== Vorliegender Artikel ==
Rheinische Post - Wesel/Dinslaken
Finanzminister will für Rentner Steuer senken
Der Bundesfinanzhof hat zwar zwei Klagen gegen die Rentenbesteuerung abgewiesen. Um ffür künftige Rentner eine Doppelbesteuerung zu vermeiden, muss die Regierung aber nachsitzen.
BERLIN (dpa) Spd-kanzlerkandidat Olaf Scholz hat für die Zeit nach der Bundestagswahl eine rasche Steuerreform in Aussicht gestellt. Nach den Urteilen des Bundesfinanzhofs sollten Rentnerinnen und Rentner weniger Steuern zahlen, sagte der Finanzminister: „Die nächste Legislaturperiode muss beginnen mit einer Steuerreform, die kleine und mittlere Einkommen entlastet, also all diejenigen, die Beiträge zur Rentenversicherung zahlen.“Gleiches gelte für Rentnerinnen und Rentner. Der Bundesfinanzhof hatte den Bund aufgefordert, weder den Grundfreibetrag noch Kranken- und Pflegeversicherungsbeiträge in die Berechnung des steuerfreien Anteils der Rente einzubeziehen.
===
== Datenauszug ==
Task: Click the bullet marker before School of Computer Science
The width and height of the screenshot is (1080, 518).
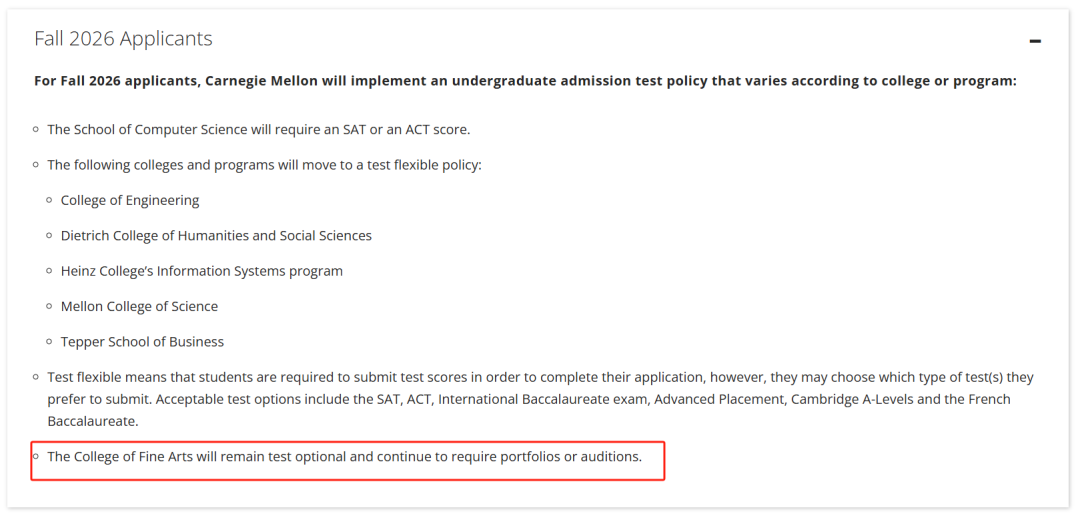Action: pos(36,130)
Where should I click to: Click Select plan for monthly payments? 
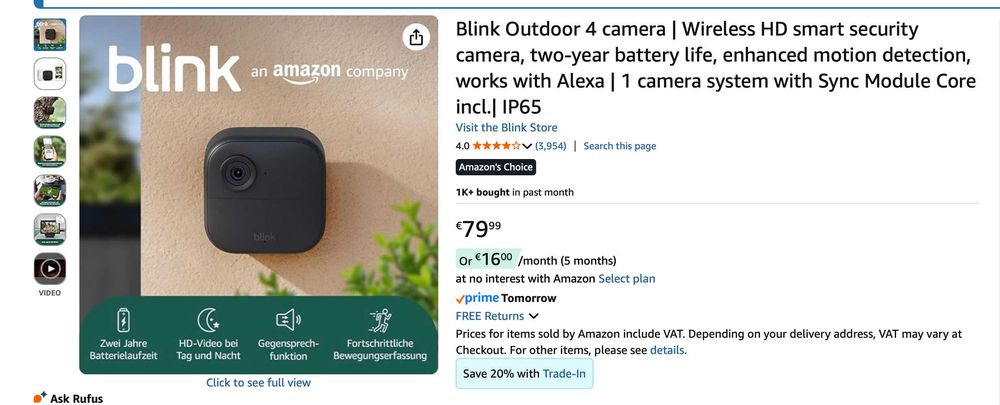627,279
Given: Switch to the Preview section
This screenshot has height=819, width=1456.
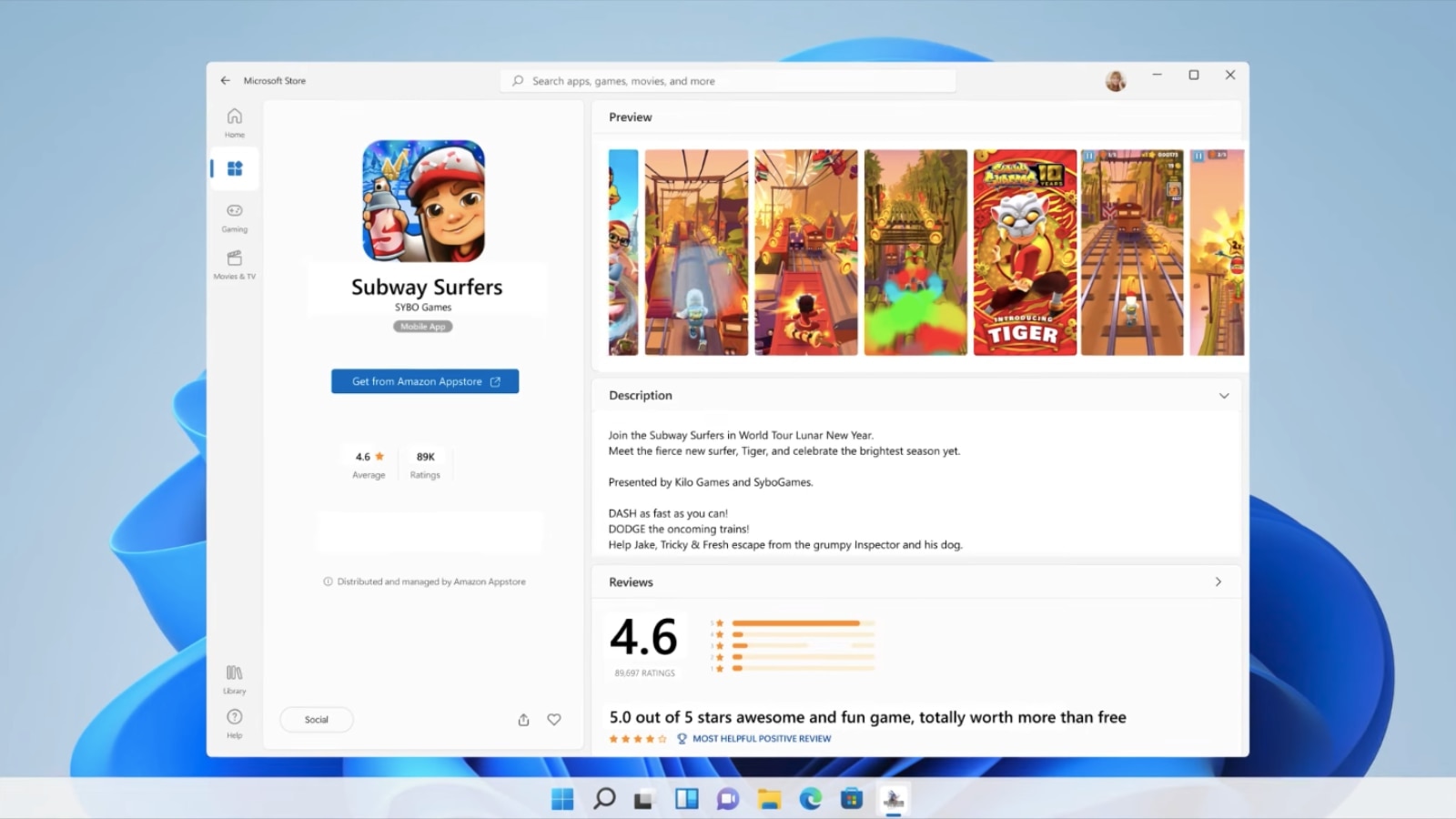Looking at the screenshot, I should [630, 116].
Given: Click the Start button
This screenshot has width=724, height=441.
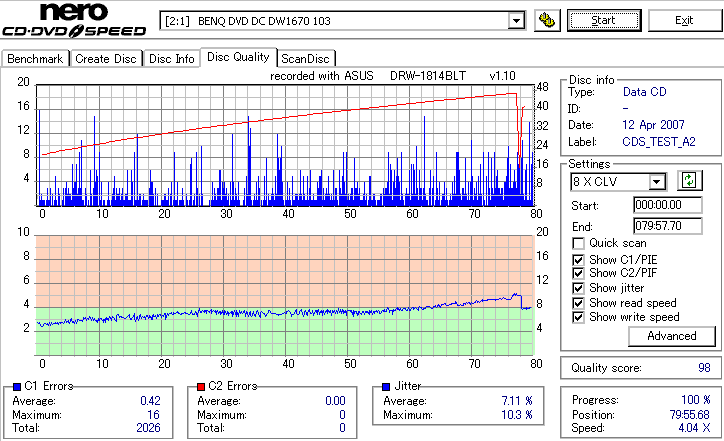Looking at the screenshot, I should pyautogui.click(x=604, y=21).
===
### Aufgaben
a. Wie viele Klagen gegen die Rentenbesteuerung hat der Bundesfinanzhof laut dem Artikel abgewiesen?
b. Gib den Abschnitt des Artikels wortgetreu wieder, der mit „Rheinische Post - Wesel/Dinslaken“ beginnt und mit „Regierung aber nachsitzen.“ endet.
Die Einträge stehen in keinem Zusammenhang mit dem Artikel.

### Lösungen nach Aufgabe
a. Zwei Klagen.

b.
Rheinische Post - Wesel/Dinslaken
Finanzminister will für Rentner Steuer senken
Der Bundesfinanzhof hat zwar zwei Klagen gegen die Rentenbesteuerung abgewiesen. Um ffür künftige Rentner eine Doppelbesteuerung zu vermeiden, muss die Regierung aber nachsitzen.